And with the spread and popularity of social media, communicating your thoughts to any brand or personality is easier than ever. It’s like having a direct line to the stars!
But as usual, crooks are exploiting this convenience to find their next victims.
Don’t be fooled! Read on and learn all about the recent trend of celebrity and brand impersonating scams that are plaguing the internet.
Celebrity phishing scams
In a recent Facebook post, the popular home renovation team The Property Brothers warned their followers about a new scam that’s spreading online.
Apparently, someone is sending out fake Property Brothers company profile letters that appear to be soliciting for jobs and are requesting payments over the internet.
To complete the ruse. aside from The Property Brothers logo, the letters even have the HGTV logo stamped on them.
As expected, the fake documents are filled with grammatical errors. misspelled words and awkward sentences.
“Our company has been an established construction firm, creating homes in different locations,” it reads.

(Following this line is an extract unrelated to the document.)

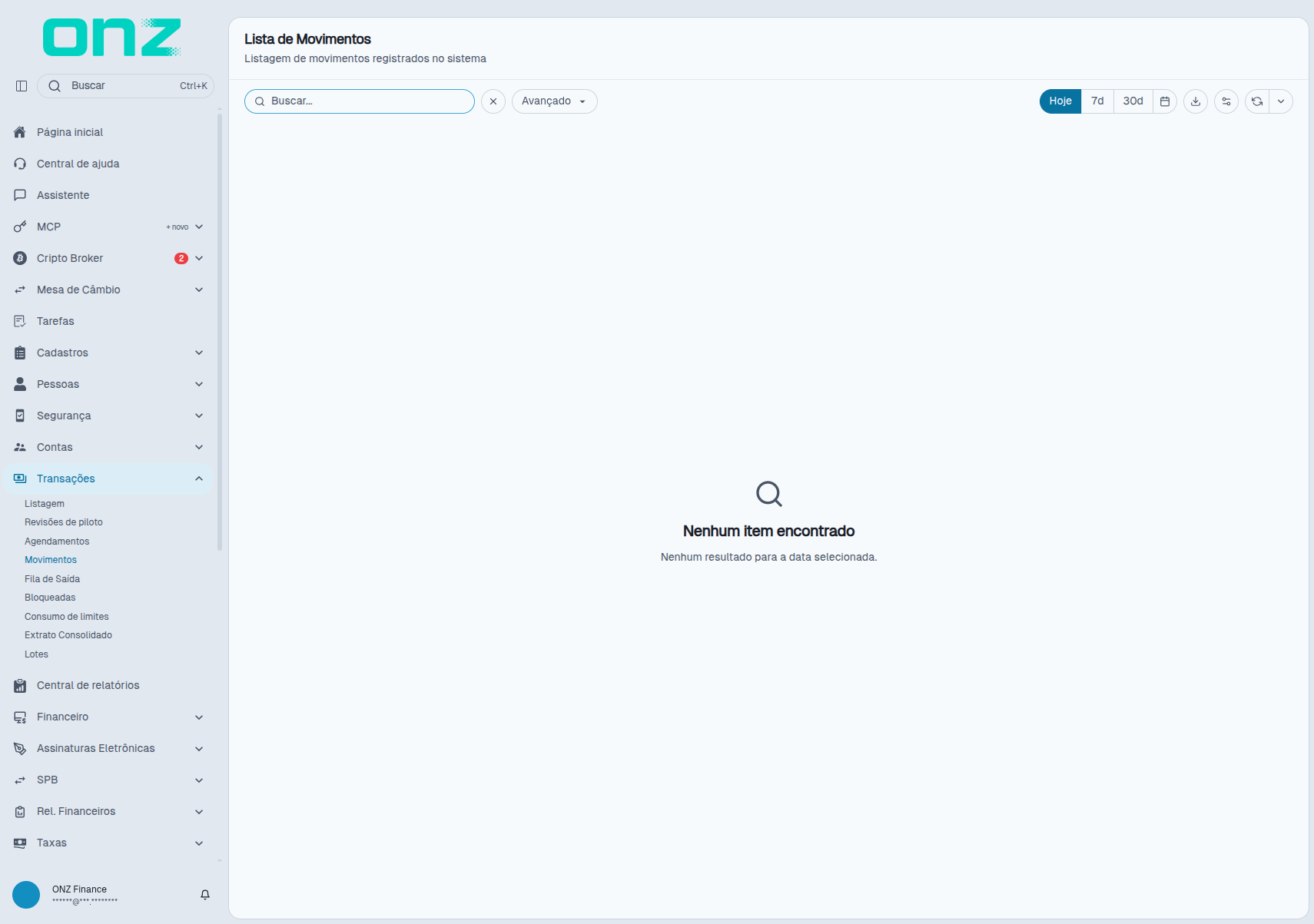
Task: Open the filter settings sliders icon
Action: (x=1226, y=101)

‘May it be building of new home or a reconstruction/expansion of one, we are dependable professionals who will render outstanding services from pre-construction to cost scheduling, our team will be ready to serve you. ”
The scam letter then provides a Yahoo email address, a big red flag that something’s amiss. A name as big as The Property Brothers brand will certainly have its own email domain address, don’t you think?

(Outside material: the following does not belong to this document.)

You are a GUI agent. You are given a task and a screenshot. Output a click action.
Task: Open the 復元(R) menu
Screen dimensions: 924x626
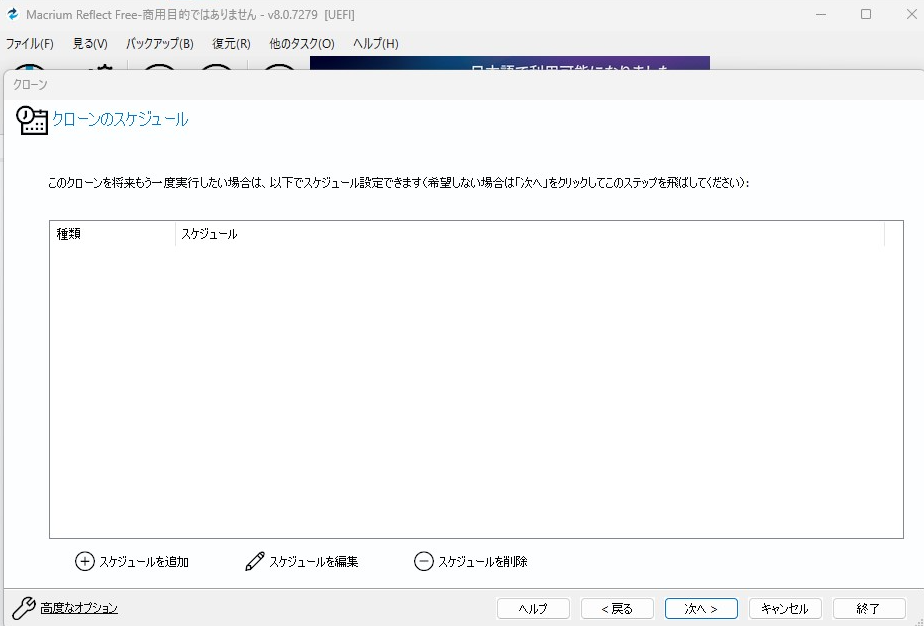coord(229,44)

The Property Brothers are just the latest victims in this growing cybercriminal trend. As you can see, scammers are also starting to create fake accounts on YouTube and Twitter.
Here’s another scam you need to know about. Crooks are starting to impersonate YouTube stars and are sending out messages that look like they were sent by the YouTube celebrities themselves.

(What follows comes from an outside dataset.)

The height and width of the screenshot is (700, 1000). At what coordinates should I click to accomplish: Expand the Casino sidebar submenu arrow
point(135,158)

In a video warning posted by YouTube vlogger Philip DiFranco, these YouTube messages typically have “surprise gift” giveaways and they all say that you have randomly won a prize. You probably know where this is going right?
To claim the prize, a shortened link is included which will likely take you to a phishing site that will steal your information or infect your gadget with malware.
According to the BBC, aside from DiFranco, targeted YouTube stars include Lewis Hilsenteger from gadget review channel Unbox Therapy, makeup artists James Charles, Jeffree Star, rapper Bhad Bhabie and many others.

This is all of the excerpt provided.